*Instructions to follow*. Below are the records; copy exactly the stretch from the line containing "You are a computer-use agent. This" through the line containing "654x283 pixels.", both ends included, and nothing else.

(Pixel coordinate grounding data)
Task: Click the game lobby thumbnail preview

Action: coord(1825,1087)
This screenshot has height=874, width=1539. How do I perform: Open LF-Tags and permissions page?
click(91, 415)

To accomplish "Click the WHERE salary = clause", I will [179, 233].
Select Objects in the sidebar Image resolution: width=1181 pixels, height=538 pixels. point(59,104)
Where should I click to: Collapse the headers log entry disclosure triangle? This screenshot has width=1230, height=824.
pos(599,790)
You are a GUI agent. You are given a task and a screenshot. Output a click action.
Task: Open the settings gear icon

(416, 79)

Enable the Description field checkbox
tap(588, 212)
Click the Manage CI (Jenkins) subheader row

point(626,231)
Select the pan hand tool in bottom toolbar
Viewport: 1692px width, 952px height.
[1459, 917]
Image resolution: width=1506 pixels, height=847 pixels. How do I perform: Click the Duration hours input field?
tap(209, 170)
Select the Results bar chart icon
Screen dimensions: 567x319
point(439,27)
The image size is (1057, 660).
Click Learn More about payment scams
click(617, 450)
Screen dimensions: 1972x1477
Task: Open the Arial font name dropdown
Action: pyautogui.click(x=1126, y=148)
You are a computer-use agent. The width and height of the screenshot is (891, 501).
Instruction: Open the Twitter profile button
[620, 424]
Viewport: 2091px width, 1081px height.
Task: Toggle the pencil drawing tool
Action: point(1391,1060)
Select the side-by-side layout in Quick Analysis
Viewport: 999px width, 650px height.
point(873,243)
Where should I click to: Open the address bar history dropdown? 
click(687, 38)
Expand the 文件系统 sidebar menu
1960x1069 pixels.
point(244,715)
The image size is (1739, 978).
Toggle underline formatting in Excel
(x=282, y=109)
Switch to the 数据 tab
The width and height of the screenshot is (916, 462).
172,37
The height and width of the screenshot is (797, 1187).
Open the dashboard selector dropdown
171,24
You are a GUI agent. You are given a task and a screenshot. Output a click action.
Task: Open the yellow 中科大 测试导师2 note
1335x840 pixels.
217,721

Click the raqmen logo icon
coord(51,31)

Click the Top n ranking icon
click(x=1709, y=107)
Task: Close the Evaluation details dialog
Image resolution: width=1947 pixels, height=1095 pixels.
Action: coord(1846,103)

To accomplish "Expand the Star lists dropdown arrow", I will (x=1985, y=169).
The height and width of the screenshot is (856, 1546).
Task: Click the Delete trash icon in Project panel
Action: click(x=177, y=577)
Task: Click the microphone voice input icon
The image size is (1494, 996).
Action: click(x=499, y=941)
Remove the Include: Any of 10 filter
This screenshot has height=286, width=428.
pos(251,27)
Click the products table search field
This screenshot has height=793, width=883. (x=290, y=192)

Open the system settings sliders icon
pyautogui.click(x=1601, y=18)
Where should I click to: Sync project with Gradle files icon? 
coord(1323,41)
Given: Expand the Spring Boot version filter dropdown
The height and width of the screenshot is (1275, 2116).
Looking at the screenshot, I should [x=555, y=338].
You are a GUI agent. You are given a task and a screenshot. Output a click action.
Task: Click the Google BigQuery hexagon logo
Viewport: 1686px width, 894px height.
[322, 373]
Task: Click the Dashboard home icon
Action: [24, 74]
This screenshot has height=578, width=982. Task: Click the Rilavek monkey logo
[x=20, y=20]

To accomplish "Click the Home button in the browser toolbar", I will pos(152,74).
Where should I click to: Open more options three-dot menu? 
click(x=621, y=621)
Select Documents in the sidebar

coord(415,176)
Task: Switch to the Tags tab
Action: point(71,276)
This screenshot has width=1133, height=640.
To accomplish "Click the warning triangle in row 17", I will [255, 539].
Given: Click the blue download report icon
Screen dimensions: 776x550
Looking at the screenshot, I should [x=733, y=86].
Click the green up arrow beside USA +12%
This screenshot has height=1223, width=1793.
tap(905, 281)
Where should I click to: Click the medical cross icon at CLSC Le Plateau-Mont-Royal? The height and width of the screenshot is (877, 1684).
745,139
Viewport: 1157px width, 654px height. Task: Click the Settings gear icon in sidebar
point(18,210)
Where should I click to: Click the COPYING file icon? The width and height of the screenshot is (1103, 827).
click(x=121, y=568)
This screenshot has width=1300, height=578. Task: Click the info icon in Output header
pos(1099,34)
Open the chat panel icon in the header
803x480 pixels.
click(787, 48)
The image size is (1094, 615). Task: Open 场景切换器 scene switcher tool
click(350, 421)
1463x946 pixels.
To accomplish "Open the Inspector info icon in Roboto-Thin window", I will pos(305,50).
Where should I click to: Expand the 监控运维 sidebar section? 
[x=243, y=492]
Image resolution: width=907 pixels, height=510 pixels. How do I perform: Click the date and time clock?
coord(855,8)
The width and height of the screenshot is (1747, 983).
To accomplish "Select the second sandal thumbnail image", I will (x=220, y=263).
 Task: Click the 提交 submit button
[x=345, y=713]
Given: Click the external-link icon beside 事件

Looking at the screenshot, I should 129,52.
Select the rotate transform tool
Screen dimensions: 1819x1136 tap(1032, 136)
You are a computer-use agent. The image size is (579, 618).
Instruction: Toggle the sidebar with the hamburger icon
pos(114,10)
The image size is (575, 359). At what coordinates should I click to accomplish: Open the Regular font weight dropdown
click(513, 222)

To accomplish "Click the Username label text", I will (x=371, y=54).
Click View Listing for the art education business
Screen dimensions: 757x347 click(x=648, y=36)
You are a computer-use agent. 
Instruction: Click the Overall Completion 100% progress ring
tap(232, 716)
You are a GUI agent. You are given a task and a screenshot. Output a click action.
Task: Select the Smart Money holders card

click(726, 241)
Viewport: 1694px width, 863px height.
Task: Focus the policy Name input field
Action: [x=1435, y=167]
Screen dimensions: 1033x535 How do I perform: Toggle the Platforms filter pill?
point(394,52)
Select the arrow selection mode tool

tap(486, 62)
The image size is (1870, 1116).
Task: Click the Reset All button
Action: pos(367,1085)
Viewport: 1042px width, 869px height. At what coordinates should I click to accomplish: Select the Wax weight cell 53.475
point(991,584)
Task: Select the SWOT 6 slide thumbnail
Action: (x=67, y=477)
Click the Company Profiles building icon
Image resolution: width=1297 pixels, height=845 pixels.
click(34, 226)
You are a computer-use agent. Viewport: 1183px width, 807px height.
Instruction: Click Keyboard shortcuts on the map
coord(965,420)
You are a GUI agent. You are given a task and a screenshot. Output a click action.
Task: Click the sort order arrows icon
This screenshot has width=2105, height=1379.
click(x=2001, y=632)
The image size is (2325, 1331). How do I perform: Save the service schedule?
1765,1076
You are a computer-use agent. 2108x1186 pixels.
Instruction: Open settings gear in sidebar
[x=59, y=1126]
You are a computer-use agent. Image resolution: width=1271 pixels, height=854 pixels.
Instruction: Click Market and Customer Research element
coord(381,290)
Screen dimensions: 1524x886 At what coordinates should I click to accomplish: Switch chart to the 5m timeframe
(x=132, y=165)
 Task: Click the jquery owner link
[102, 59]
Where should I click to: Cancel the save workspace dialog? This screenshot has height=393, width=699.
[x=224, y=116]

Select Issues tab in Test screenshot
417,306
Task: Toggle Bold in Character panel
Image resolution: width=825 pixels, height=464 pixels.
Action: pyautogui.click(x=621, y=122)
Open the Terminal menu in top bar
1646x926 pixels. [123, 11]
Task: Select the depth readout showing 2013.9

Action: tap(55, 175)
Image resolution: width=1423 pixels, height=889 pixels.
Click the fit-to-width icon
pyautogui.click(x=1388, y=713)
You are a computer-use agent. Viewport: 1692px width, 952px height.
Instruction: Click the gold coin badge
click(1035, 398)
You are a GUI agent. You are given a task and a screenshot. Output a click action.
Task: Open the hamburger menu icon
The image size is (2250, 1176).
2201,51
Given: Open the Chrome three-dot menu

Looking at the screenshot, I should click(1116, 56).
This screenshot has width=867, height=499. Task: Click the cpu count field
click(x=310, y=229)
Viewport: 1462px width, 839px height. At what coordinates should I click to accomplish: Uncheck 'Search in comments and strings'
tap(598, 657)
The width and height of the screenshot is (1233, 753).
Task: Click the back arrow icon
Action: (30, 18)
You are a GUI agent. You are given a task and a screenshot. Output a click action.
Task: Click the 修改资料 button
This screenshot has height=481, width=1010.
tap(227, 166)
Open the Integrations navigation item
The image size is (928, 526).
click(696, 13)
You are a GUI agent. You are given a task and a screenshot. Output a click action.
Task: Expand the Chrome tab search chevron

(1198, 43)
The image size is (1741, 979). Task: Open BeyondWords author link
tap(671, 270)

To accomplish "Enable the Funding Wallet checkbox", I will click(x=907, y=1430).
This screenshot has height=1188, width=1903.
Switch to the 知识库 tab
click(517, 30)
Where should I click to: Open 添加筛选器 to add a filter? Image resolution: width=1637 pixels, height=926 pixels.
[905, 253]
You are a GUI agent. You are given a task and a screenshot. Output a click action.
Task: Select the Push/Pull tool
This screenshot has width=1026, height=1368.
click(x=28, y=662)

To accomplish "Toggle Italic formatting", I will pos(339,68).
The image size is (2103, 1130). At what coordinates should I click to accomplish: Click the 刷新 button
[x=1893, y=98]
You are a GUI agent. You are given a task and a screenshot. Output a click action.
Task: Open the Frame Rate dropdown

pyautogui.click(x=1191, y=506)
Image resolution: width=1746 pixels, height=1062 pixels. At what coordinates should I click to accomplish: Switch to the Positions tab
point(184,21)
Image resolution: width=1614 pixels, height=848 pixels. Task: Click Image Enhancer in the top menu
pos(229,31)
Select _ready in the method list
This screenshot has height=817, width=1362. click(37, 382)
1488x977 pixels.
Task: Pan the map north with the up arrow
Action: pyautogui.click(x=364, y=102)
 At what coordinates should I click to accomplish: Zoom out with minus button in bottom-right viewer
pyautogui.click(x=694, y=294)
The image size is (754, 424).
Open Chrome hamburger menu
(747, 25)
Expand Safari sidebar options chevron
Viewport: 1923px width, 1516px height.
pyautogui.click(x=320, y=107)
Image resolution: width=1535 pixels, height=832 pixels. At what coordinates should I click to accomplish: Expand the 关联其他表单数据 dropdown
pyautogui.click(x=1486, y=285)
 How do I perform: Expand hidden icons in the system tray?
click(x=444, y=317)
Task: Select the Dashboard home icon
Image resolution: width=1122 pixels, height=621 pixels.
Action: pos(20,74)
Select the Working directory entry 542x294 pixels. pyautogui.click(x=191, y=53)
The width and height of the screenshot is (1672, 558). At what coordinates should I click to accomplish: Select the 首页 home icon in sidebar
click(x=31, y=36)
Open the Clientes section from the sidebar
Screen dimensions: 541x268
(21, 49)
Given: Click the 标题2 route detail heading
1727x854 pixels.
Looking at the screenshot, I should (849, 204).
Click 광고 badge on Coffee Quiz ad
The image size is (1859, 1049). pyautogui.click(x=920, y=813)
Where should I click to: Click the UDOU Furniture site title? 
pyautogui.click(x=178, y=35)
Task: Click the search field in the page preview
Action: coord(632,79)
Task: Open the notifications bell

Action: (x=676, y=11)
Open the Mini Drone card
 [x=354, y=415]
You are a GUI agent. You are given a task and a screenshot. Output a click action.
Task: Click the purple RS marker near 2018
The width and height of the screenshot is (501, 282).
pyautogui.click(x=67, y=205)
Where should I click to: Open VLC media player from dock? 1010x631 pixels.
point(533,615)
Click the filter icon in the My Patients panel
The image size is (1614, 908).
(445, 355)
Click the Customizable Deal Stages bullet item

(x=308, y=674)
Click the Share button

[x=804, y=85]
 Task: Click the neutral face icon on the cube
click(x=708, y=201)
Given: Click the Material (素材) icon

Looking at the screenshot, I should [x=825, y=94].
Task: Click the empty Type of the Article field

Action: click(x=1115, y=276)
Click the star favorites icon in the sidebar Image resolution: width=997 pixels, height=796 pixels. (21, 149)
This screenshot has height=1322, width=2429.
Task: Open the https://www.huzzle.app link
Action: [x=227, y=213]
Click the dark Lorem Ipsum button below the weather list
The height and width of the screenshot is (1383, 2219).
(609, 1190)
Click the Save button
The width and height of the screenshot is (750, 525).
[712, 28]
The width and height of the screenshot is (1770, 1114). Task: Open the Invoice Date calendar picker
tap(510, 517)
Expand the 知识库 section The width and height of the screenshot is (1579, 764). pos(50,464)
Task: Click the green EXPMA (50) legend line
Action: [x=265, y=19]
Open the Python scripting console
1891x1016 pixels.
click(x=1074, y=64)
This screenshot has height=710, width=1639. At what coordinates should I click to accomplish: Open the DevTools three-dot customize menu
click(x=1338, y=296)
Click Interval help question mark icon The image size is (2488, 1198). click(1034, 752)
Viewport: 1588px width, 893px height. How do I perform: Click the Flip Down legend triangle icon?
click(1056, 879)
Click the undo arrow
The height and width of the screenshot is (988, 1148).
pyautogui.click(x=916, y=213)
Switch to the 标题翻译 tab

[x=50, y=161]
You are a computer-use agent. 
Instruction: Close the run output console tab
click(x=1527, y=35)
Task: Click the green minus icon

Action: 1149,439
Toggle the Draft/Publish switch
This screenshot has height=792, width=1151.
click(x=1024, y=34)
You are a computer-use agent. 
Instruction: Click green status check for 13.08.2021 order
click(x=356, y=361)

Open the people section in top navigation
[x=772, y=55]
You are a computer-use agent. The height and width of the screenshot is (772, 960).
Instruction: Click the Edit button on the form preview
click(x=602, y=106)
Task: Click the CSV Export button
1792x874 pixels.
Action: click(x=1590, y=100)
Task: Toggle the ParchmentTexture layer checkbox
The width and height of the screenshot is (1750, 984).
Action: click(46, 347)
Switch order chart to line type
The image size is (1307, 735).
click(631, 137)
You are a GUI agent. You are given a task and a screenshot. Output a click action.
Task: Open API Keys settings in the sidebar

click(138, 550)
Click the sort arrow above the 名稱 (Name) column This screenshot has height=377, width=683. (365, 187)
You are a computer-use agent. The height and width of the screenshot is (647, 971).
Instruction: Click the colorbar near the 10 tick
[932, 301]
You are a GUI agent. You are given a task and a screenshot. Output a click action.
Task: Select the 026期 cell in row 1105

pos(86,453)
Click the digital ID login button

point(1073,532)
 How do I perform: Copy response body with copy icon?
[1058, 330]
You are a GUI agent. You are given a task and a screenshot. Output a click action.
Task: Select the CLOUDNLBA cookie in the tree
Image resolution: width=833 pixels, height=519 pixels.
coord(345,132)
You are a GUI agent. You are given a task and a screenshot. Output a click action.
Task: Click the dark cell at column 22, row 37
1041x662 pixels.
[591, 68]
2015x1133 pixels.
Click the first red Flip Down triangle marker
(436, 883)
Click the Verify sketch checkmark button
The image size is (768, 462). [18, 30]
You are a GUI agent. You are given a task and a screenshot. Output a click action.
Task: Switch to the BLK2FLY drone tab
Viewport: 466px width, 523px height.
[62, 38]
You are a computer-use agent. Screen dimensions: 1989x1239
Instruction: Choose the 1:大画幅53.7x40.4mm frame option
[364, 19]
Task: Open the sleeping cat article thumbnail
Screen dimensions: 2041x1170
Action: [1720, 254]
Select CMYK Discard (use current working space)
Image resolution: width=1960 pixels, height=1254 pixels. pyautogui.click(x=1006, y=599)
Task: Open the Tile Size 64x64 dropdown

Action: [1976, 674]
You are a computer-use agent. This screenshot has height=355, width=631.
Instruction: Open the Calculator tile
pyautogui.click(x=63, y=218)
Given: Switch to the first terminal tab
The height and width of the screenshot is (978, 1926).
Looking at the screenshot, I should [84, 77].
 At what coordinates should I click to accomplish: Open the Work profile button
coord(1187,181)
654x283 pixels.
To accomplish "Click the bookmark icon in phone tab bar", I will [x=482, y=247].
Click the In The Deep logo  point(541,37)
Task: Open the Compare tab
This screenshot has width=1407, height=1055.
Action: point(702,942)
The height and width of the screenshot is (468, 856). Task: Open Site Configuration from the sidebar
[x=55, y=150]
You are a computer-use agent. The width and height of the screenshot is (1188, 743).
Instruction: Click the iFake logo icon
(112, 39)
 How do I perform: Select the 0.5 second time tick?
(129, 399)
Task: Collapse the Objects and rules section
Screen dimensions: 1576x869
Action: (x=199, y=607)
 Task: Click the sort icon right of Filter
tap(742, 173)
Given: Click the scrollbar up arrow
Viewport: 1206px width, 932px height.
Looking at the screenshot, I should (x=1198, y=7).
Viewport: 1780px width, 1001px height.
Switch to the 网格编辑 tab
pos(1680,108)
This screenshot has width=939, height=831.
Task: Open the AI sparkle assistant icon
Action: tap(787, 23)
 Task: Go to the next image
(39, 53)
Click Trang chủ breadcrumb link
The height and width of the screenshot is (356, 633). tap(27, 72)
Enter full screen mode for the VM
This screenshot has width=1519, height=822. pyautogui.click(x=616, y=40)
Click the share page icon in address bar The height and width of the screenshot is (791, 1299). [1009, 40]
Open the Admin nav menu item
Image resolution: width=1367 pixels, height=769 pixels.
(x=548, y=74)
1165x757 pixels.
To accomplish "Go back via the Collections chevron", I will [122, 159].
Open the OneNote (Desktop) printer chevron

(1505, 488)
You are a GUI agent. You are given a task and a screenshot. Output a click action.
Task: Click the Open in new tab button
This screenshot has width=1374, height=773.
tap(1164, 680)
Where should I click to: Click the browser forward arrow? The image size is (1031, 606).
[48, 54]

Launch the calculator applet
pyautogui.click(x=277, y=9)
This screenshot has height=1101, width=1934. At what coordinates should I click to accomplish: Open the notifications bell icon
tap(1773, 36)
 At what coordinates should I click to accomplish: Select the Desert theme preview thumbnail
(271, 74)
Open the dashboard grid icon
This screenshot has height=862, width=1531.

*Output for this exercise*.
You are a computer-use agent. This screenshot has height=355, width=631.
Instruction: Open the Calculator tile
pyautogui.click(x=63, y=218)
Given: Switch to the first terminal tab
The height and width of the screenshot is (978, 1926).
Looking at the screenshot, I should [84, 77].
 At what coordinates should I click to accomplish: Open the Work profile button
coord(1187,181)
654x283 pixels.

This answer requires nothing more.